提示本文:
━━━
22兆9000億ドル(約2514兆円)。この30年間に米国で広がった格差の経済コストとして、サンフランシスコ連銀のデーリー総裁をはじめとするエコノミストがはじき出した推計値です。この論文の中でデーリー総裁は格差拡大の帰結として、「他の先進国に比べて、米国の労働参加率は非常に低い」と指摘。競争面での劣性を懸念しています。世界一の富豪が宇宙に飛び立つ一方で、貧困線を下回る国民が特定の人種や地域に偏っているのが米国の現状。論文によれば、この経済コストは今後さらに悪化する見通しです。以下は一日を始めるにあたって押さえておきたい5本のニュース。

減速はテーパリングではない

欧州中央銀行(ECB)はパンデミック緊急購入プログラム(PEPP)の購入ペースを10-12月(第4四半期)に「やや減速」させる。ラガルド総裁はただ、記者会見でこれは「テーパリングではない」と言明。「PEPPを向こう3カ月について微調整する」という決定だと説明した。総裁はユーロ圏経済の回復が「ますます進展している」と述べ、購入を減速させても回復が続くことに自信を示した。ロイター通信によると、新たな購入目標は月額600億~700億ユーロに設定された。
━━━
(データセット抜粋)
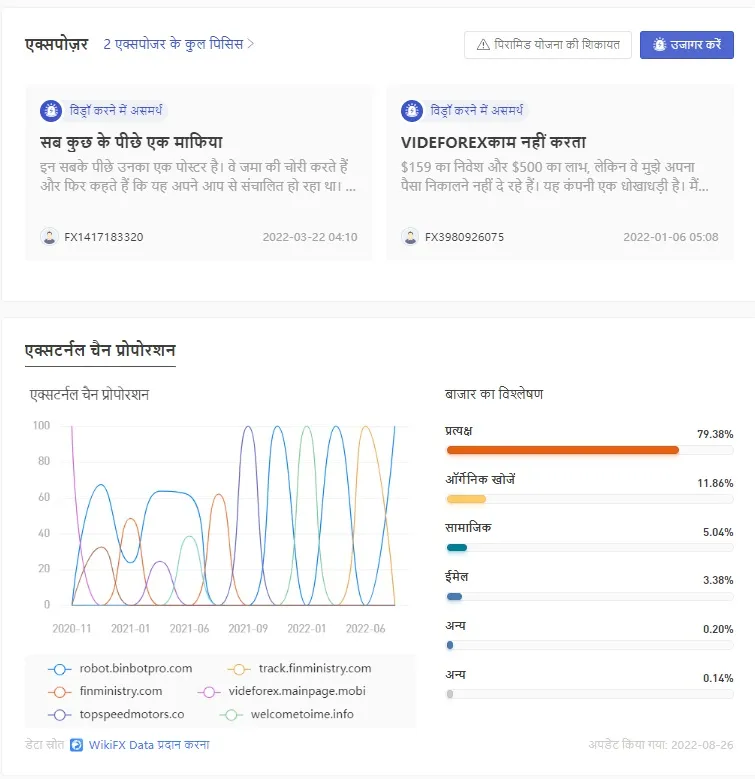The width and height of the screenshot is (755, 779).
Task: Click user avatar beside FX3980926075
Action: click(x=410, y=236)
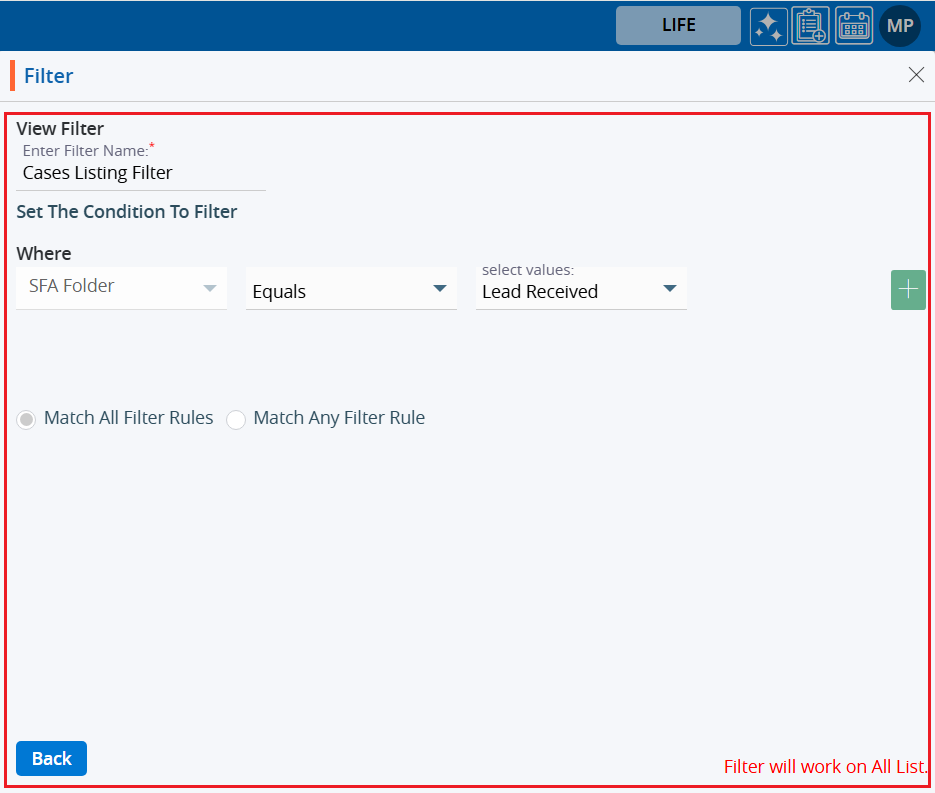Click the red Filter will work note
This screenshot has height=793, width=935.
825,767
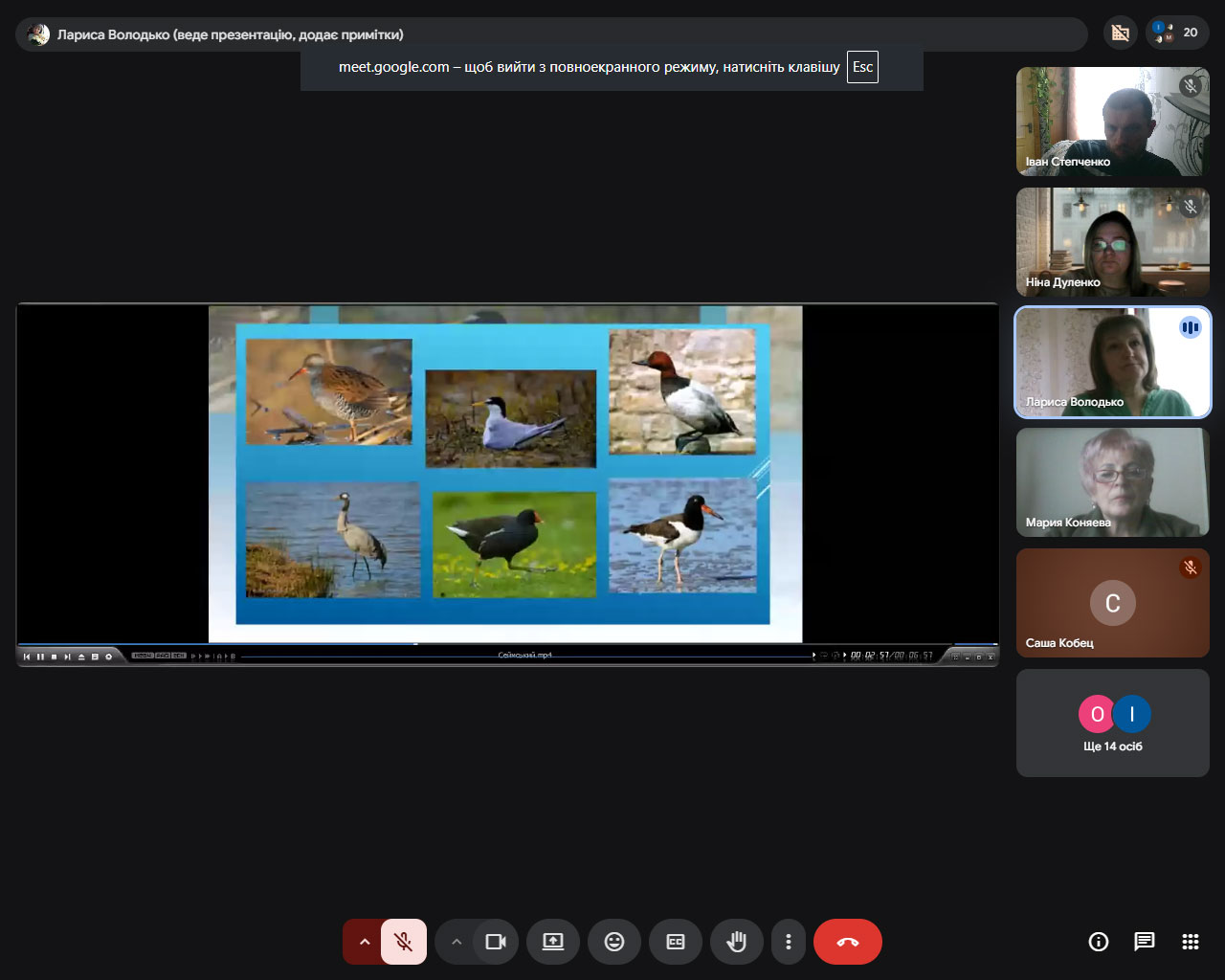
Task: Select Іван Степченко's video tile
Action: 1112,122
━━━
取り組む課題:
- 1) 米国の格差とECBに関する記事に基づき、次の問いに答えてください。
(a) デーリー総裁は、他の先進国と比べて米国の何が非常に低いと指摘しましたか。
(b) ECBはPEPPの購入ペースをいつ「やや減速」させますか。
(c) ロイター通信によると、新たな購入目標は月額いくらに設定されましたか。
- 2) 米国の格差とECBに関する記事のうち、「22兆9000億ドル(約25」から「えておきたい5本のニュース。」までの部分を、一字一句違えずに書き写してください。
- 3) 米国の格差とECBに関する記事を、最後の文に続けて書き進めてください。
上記のデータは、この作業には一切関係しません。

記述解答:
- 1)
(a) 労働参加率
(b) 10-12月(第4四半期)
(c) 600億~700億ユーロ

- 2)
22兆9000億ドル(約2514兆円)。この30年間に米国で広がった格差の経済コストとして、サンフランシスコ連銀のデーリー総裁をはじめとするエコノミストがはじき出した推計値です。この論文の中でデーリー総裁は格差拡大の帰結として、「他の先進国に比べて、米国の労働参加率は非常に低い」と指摘。競争面での劣性を懸念しています。世界一の富豪が宇宙に飛び立つ一方で、貧困線を下回る国民が特定の人種や地域に偏っているのが米国の現状。論文によれば、この経済コストは今後さらに悪化する見通しです。以下は一日を始めるにあたって押さえておきたい5本のニュース。

- 3)
ワクチン義務化 

バイデン米大統領は連邦政府職員と契約職員のすべてに新型コロナウイルスワクチンの接種を義務づける方針を発表する。同方針について大統領令に署名する予定だと、匿名の関係者が明らかにした。米国ではデルタ変異株の感染拡大で、一部の地域では病院が患者を受け入れられなくなっている。大統領は米東部時間午後5時にホワイトハウスで演説する。一部の雇用主に従業員のワクチン接種か検査を義務づけるため、政府に新たなルール策定を指示する見通し。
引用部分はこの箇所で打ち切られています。